Brian Cadd chronology
| Parabrahm (1973) | Moonshine (1974) | The Magic of Brian Cadd (1975) |

Singles from Moonshine
- "Let Go / Think It Over" Released: August 1974; "All in the Way / Boogie Queen" Released: December 1974; "Gimme Gimme Good Lovin' / Fire at Shepherd's Flat" Released: May 1975;

Alternative cover
- International version

= Moonshine (Brian Cadd album) =

Moonshine is the third studio album by Australian singer-songwriter Brian Cadd. It was released in Australia in August 1974 by Bootleg Records and on Chelsea Records internationally.

The album peaked at number 11 in the Australian Kent Music Report album charts. It was certified gold in Australia in November 1974.

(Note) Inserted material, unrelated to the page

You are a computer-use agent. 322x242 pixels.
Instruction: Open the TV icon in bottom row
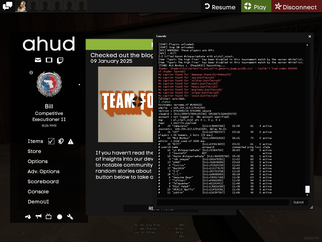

At the 1974 Australian Radio Records Awards, the album won Best Male Vocal Album. This was the third consecutive year Cadd won the award.

Professional ratings
Review scores
| Source | Rating |
| AllMusic |  |

==Track listing==
All tracks written by Brian Cadd

Side A
1. "Think It Over" - 3:42
2. "Let Go" - 4:18
3. "Moonshine" - 2:54
4. "Sweet Rock 'N' Roll" - 4:47
5. "Fire At Shepards Flat" - 4:00

Side B
1. "All In The Way (They Use My Face)" - 4:03
2. "Mr. Music" - 4:05
3. "Song For Wendy" - 2:16
4. "Spring Hill County Breakdown" - 3:12
5. "I Need Love" - 4:15
6. "Rich Man (Poor Man, Beggar Man)" - 5:12

==Charts==

| Chart (1974/75) | Peak position |
|---|---|
| Australian (Kent Music Report) | 11 |

==Certifications==

| Region | Certification | Certified units/sales |
| Australia (ARIA) | Gold | 20,000^{^} |
^{^} Shipments figures based on certification alone.